Return each line of the data below that contains the string "button".

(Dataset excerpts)
.....

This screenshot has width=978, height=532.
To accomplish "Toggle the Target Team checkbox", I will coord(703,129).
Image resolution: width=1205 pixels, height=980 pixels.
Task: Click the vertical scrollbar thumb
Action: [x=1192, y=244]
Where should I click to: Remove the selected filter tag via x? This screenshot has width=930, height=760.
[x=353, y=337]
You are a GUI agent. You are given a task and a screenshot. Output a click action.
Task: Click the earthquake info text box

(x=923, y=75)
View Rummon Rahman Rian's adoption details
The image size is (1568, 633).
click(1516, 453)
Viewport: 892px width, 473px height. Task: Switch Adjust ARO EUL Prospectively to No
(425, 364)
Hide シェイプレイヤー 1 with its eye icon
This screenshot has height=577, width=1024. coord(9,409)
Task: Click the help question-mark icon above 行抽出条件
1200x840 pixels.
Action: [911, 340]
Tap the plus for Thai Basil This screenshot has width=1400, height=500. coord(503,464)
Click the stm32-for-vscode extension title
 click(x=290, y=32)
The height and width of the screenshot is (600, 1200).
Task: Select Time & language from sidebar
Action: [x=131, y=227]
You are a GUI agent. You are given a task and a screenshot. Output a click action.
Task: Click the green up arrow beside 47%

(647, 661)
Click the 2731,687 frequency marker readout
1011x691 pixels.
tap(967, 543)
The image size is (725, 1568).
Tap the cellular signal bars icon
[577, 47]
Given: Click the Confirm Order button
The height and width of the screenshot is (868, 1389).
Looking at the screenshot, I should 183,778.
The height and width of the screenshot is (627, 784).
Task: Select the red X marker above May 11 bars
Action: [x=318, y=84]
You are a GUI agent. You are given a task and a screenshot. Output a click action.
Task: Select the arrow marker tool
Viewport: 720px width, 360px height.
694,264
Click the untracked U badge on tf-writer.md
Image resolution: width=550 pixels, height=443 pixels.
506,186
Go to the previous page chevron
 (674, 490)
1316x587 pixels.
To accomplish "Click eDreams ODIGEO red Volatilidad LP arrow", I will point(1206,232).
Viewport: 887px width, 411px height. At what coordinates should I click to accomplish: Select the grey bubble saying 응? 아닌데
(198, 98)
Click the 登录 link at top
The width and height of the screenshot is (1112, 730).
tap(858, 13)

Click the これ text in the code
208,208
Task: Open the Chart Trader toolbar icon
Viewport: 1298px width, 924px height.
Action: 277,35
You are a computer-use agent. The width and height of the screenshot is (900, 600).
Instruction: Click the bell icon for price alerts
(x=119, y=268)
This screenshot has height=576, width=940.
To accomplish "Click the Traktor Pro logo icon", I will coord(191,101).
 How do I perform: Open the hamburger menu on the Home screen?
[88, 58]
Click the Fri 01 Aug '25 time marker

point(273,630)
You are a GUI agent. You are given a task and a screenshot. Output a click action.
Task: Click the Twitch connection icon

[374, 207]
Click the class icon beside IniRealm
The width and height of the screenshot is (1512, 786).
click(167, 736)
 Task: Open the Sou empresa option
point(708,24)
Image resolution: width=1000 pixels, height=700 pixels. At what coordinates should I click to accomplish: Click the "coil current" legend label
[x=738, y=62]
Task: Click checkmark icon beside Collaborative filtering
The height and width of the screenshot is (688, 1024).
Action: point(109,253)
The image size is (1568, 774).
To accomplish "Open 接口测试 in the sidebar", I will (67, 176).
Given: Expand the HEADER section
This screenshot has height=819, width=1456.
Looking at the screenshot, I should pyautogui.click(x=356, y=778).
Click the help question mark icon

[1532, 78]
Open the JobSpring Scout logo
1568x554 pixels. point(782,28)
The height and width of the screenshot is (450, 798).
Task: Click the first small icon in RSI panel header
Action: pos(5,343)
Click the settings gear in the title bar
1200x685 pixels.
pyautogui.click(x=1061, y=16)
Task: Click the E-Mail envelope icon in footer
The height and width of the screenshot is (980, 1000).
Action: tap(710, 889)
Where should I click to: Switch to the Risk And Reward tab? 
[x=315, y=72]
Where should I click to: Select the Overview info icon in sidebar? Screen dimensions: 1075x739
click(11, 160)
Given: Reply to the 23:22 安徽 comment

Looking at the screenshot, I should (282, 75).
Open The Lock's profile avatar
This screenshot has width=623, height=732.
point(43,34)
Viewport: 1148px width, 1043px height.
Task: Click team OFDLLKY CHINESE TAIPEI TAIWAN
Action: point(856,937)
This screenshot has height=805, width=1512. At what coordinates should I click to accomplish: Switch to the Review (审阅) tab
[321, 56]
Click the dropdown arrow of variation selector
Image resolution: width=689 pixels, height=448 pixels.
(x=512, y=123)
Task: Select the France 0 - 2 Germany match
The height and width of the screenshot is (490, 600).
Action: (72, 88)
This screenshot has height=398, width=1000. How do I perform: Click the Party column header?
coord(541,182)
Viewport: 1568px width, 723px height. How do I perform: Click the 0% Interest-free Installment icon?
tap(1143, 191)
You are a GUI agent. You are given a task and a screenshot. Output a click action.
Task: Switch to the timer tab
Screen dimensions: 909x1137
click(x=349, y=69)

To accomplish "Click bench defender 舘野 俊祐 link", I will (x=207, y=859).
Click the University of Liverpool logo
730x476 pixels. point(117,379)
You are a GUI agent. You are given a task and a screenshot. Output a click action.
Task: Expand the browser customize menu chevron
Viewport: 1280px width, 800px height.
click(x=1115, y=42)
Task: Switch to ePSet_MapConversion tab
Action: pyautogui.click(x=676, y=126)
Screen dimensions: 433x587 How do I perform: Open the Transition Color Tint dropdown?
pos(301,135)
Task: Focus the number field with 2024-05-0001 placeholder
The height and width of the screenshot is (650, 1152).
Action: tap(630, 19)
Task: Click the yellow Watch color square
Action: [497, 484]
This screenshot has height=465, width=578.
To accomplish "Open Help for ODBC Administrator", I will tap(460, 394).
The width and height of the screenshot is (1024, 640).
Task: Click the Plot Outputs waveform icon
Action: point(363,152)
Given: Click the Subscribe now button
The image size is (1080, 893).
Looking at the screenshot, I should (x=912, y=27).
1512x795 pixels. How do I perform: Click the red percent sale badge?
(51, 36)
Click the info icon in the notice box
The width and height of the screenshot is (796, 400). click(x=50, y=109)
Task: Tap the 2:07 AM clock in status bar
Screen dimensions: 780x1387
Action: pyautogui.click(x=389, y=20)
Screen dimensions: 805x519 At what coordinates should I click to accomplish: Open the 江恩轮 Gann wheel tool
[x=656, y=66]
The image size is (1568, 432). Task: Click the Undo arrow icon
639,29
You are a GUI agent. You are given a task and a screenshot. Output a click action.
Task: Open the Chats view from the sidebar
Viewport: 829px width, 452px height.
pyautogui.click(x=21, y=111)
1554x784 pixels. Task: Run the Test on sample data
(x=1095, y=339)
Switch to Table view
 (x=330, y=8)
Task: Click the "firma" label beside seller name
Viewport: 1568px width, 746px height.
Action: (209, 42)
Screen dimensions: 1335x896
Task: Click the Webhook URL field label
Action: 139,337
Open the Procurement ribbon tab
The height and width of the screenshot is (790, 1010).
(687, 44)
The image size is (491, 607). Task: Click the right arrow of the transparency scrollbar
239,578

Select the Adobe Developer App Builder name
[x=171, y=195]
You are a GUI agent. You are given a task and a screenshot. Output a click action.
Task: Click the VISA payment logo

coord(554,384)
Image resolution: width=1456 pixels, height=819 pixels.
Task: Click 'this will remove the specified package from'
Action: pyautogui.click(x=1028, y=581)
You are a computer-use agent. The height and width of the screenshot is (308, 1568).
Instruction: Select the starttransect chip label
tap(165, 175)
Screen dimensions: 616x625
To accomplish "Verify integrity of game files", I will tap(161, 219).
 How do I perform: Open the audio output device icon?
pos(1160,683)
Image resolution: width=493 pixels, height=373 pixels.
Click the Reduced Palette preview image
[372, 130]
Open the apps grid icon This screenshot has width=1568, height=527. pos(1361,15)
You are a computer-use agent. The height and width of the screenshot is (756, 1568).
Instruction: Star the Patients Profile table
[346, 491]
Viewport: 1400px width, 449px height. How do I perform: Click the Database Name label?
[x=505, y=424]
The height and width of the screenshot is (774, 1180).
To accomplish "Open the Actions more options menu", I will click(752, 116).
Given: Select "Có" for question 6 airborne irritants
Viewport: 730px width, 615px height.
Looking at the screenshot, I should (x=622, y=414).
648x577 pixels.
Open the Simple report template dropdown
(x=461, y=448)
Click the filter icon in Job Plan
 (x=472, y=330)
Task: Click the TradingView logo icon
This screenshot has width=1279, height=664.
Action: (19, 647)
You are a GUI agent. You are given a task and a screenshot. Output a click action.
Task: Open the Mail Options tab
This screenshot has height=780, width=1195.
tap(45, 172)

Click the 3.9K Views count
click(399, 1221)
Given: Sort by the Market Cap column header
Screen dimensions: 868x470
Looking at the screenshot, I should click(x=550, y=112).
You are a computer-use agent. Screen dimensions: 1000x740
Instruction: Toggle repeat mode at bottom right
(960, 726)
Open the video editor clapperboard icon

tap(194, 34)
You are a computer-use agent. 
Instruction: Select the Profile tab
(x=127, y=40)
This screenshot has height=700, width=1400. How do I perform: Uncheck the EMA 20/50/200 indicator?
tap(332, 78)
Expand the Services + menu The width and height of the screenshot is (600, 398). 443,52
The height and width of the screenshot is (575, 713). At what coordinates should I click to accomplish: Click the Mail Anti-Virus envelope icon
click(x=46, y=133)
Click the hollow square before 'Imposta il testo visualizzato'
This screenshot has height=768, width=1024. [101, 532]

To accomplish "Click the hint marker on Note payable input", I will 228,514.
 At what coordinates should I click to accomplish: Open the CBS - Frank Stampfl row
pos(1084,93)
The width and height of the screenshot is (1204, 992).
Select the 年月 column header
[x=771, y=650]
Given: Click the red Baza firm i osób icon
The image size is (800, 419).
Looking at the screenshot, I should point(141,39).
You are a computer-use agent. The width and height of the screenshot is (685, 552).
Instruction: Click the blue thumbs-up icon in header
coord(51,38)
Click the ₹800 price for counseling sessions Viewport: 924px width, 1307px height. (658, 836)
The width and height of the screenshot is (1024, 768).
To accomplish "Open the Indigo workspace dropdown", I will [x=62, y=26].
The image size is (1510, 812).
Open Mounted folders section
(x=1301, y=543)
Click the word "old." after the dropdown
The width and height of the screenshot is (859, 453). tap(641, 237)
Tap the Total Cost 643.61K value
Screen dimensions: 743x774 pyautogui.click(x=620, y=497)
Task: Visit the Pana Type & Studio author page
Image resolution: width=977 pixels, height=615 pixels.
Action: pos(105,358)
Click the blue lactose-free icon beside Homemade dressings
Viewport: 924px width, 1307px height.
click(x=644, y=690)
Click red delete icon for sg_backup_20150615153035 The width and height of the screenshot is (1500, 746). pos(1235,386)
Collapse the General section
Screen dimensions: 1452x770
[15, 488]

.....

Task response
Given: Click the Confirm Order button
Given: Click the Subscribe now button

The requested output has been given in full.